Não consegui conter o riso.

– Para de rir – Disse seriamente – Estou falando sério. Onde eu moro as casas não são grandes como a sua, geralmente têm dois ou três quartos, não tem jardim e são muito próximas umas das outras.

Continuei em silêncio, ela prosseguiu:

– A minha casa tem três quartos, um dos meus pais, um meu e um fica vazio para quando chega visita. Tem uma sala, a cozinha e dois banheiros.

– Os seus pais dormem juntos?

Uma expressão de dúvida surgiu em seu rosto.

– Aqui os casais dormem em quartos diferentes – Expliquei.

– O mundo mudou bastante.

– Creio que sim.

Terminamos o café da manhã e decidimos voltar para casa, e apesar do frio que sentíamos, andávamos a passos lentos, puxando os cavalos em silêncio. Sempre que eu me oferecia para ajudá-la a atravessar alguma parte mais íngreme e escorregadia em meio a folhas caídas, ela recusava com um sorriso doce e eu me sentia estranhamente triste por ela não me permitir tocá-la como fizera na noite anterior. Dançar com ela e até mesmo abraçá-la me possibilitou vivenciar sentimentos nunca antes provados por mim; sentimentos estes que pareciam passageiros e insignificantes, entretanto, mesmo após algumas horas de profundo sono, permaneciam em mim.

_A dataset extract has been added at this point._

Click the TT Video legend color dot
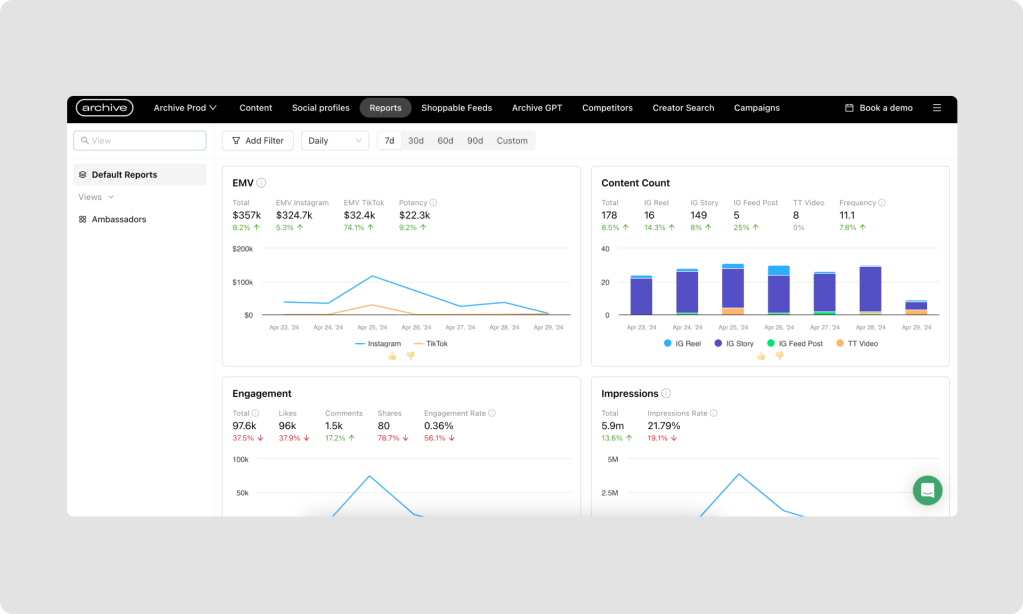This screenshot has width=1023, height=614. [839, 343]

– O que vai fazer esta tarde? – Ela disse, dando fim ao silencio.

– Pretendo cavalgar.

– Posso ir com você? – Finalmente tínhamos chegado ao jardim.

– A senhorita deve estar cansada, mas se quiser pode ir sim. Assim poderá conhecer toda a vila.

Ela parou e se virou de frente para mim.

– É impressão minha ou você está mais gentil depois que voltou de Londres? – Perguntou tentando não deixar a hesitação em sua voz transparecer.

– Voltar a ver o meu pai depois de alguns meses me fez ter ainda mais convicção de que eu não quero ser como ele – Respondi olhando em seus olhos.

– Então antes você estava agindo como o seu pai?

– Não! Ele é muito pior do que eu poderia ser. O meu pai afasta todas as pessoas da vida dele, inclusive a mim. A forma como eu a tratei quando chegou aqui te faria me odiar depois de um tempo e eu não quero que isso aconteça.

– Por que não? – Ela era realmente muito curiosa.

– Em dois anos você foi a única pessoa desconhecida a entrar na minha casa. Apesar de ser estranha, você alegra o lugar.

Ela sorriu e abaixou a cabeça timidamente, como fazia no baile quando estava com Richard. Me lembrar daquilo fez meu peito doer. Naquele momento eu percebi que não queria perdê-la.

Me aproximei devagar com o coração acelerado, toquei seu rosto tentando parecer calmo. Ela ergueu a cabeça até seus olhos encontrar os meus e assim que tomei um pouco de coragem comecei:

– Eu não sei como você veio para cá e nem como fará para voltar para casa... Eu estou sendo muito egoísta por desejar algo assim, mas eu espero que não encontre uma forma de voltar. Este lugar não será o mesmo sem você. Eu não serei o mesmo.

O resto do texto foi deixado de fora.